• **Stored items**:
──────────────────────────────
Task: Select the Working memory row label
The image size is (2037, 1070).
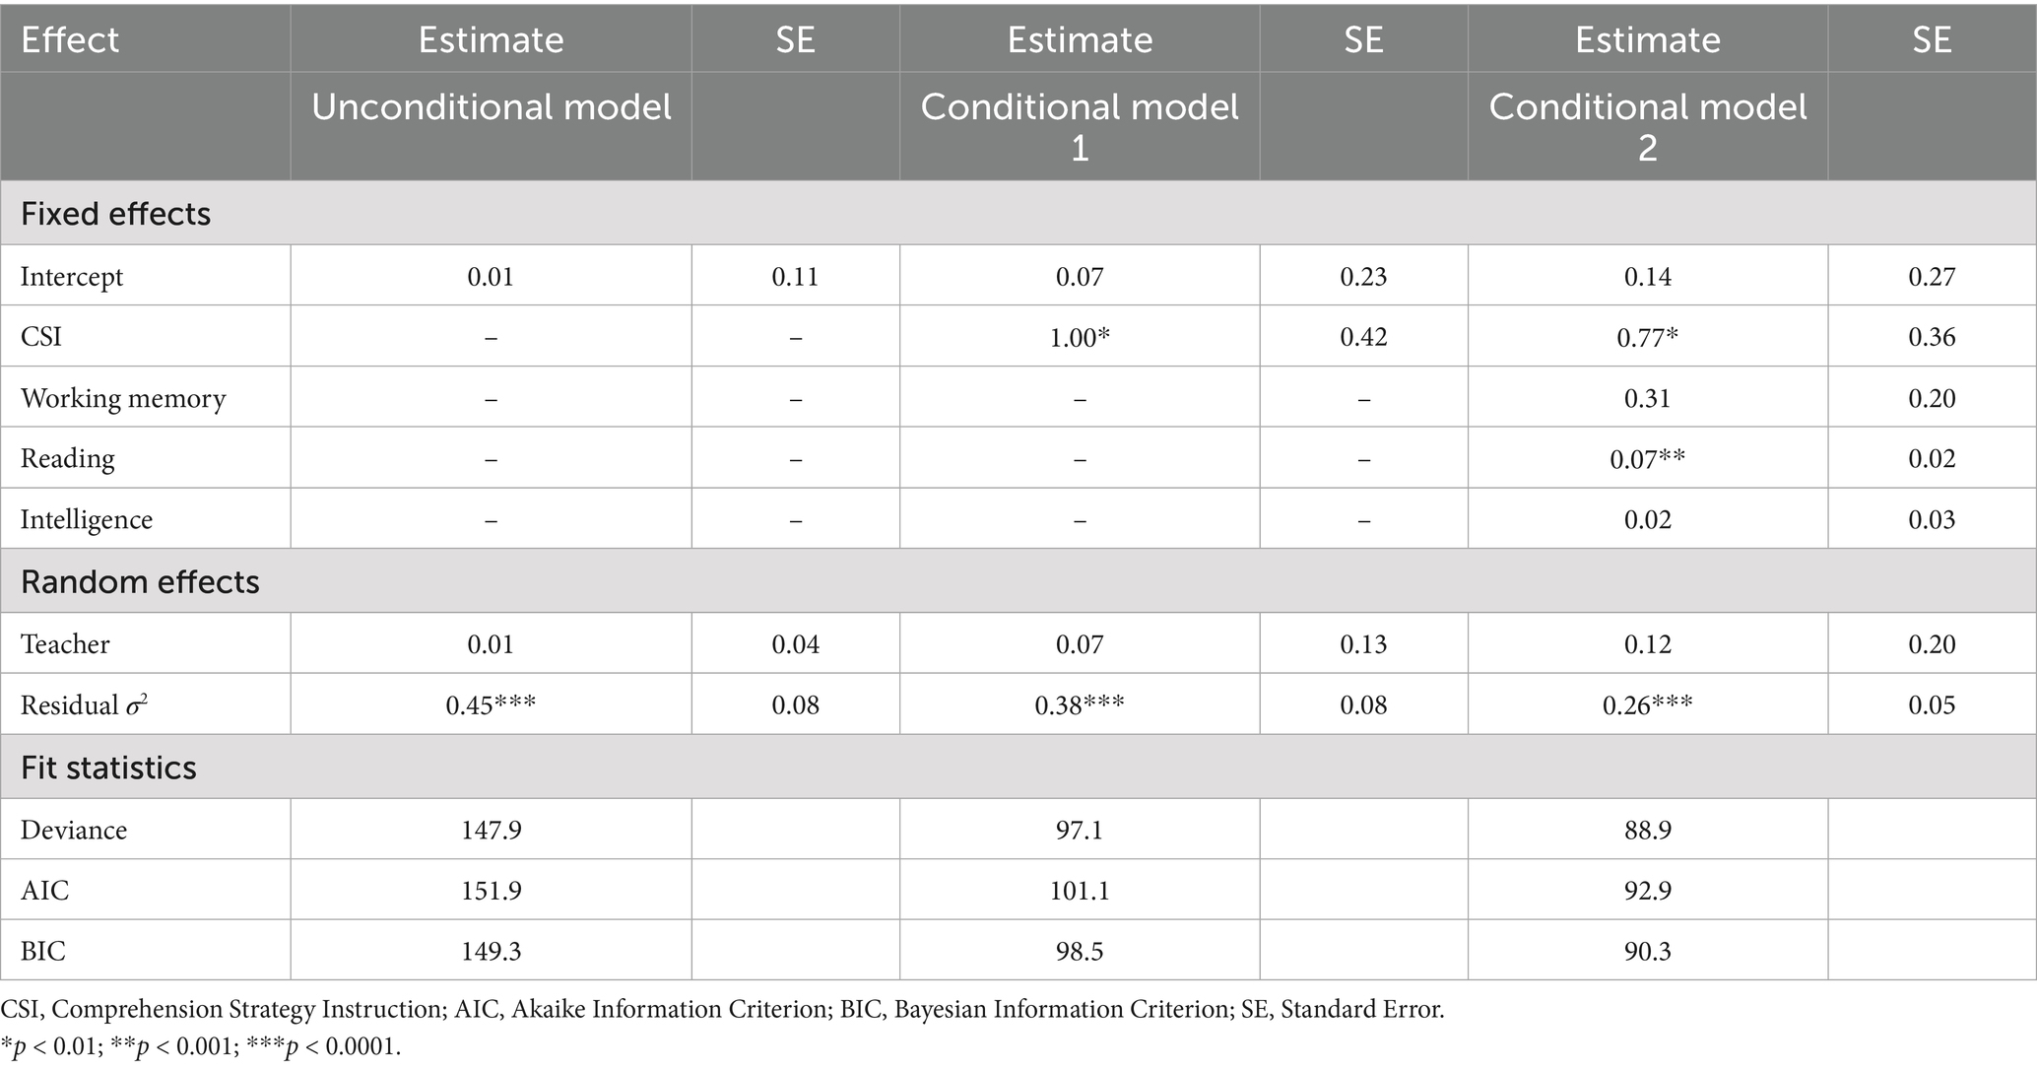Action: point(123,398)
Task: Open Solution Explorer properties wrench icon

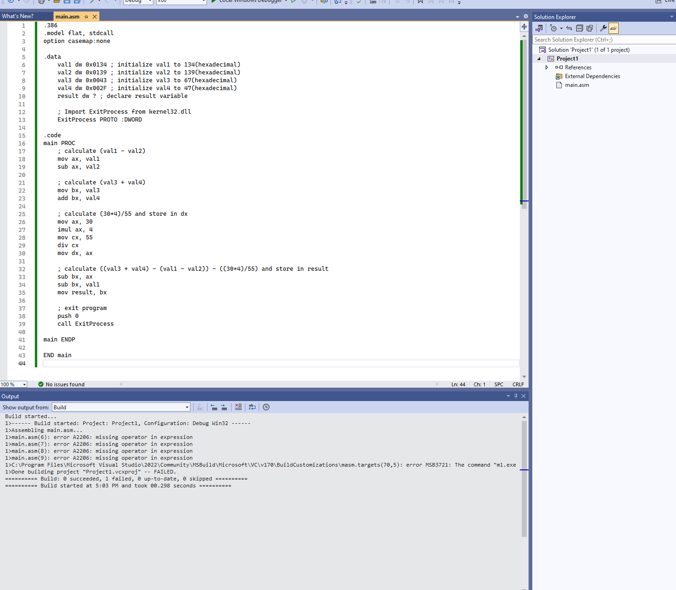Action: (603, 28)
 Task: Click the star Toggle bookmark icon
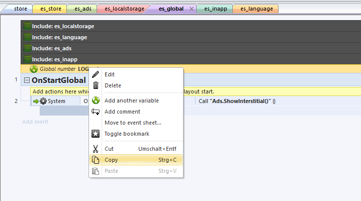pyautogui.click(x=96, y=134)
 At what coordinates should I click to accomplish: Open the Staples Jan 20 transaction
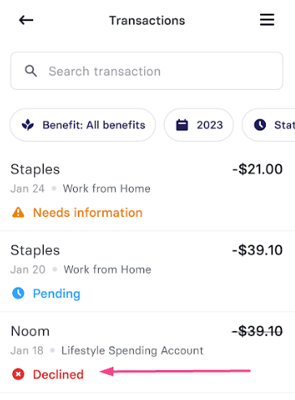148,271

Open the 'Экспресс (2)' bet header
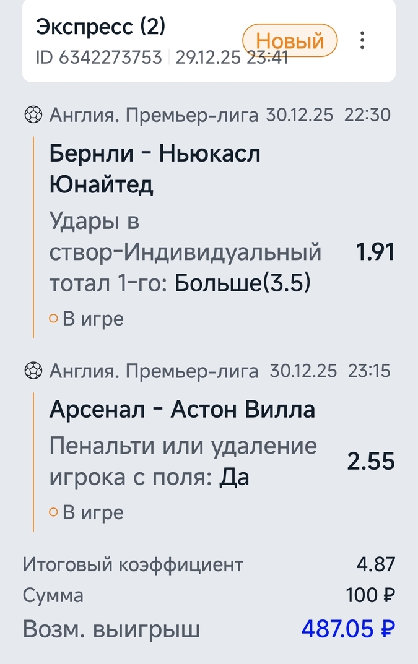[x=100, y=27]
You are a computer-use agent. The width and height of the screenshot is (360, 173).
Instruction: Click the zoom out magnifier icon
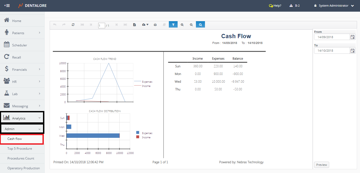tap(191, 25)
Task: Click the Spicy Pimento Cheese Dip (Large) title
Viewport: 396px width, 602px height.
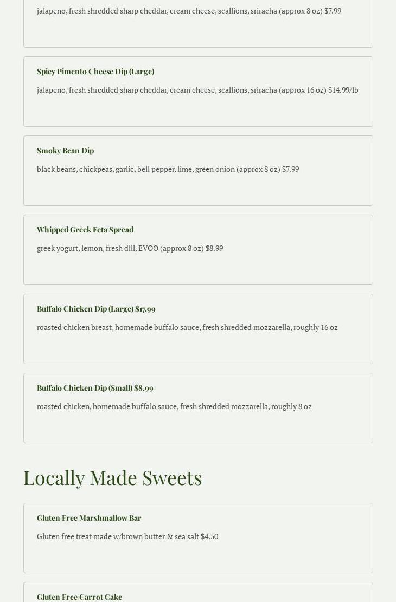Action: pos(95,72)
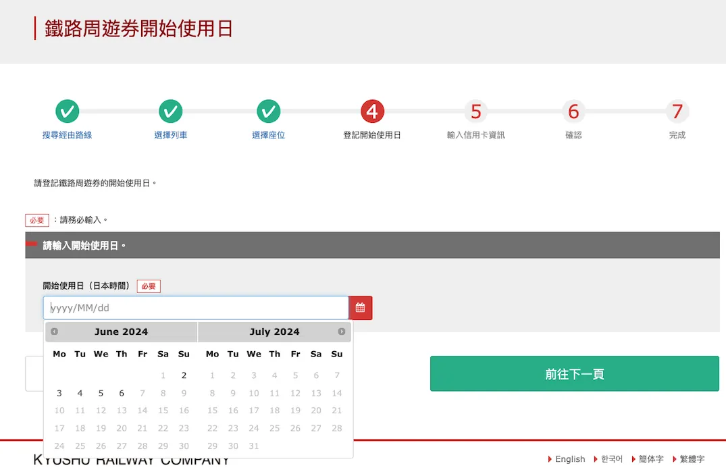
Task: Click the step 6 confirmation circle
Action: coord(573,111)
──────────────────────────────
• **Exercise objective**:
Write out the lines above from the one with "You are a computer-use" through the one with "Task: Click the Spicy", ends included, exactly; no picture goes in.

• **Result of the exercise**:
You are a computer-use agent. The width and height of the screenshot is (360, 173).
Instruction: Click the zoom out magnifier icon
tap(191, 25)
Task: Click the Spicy Pimento Cheese Dip (Large) title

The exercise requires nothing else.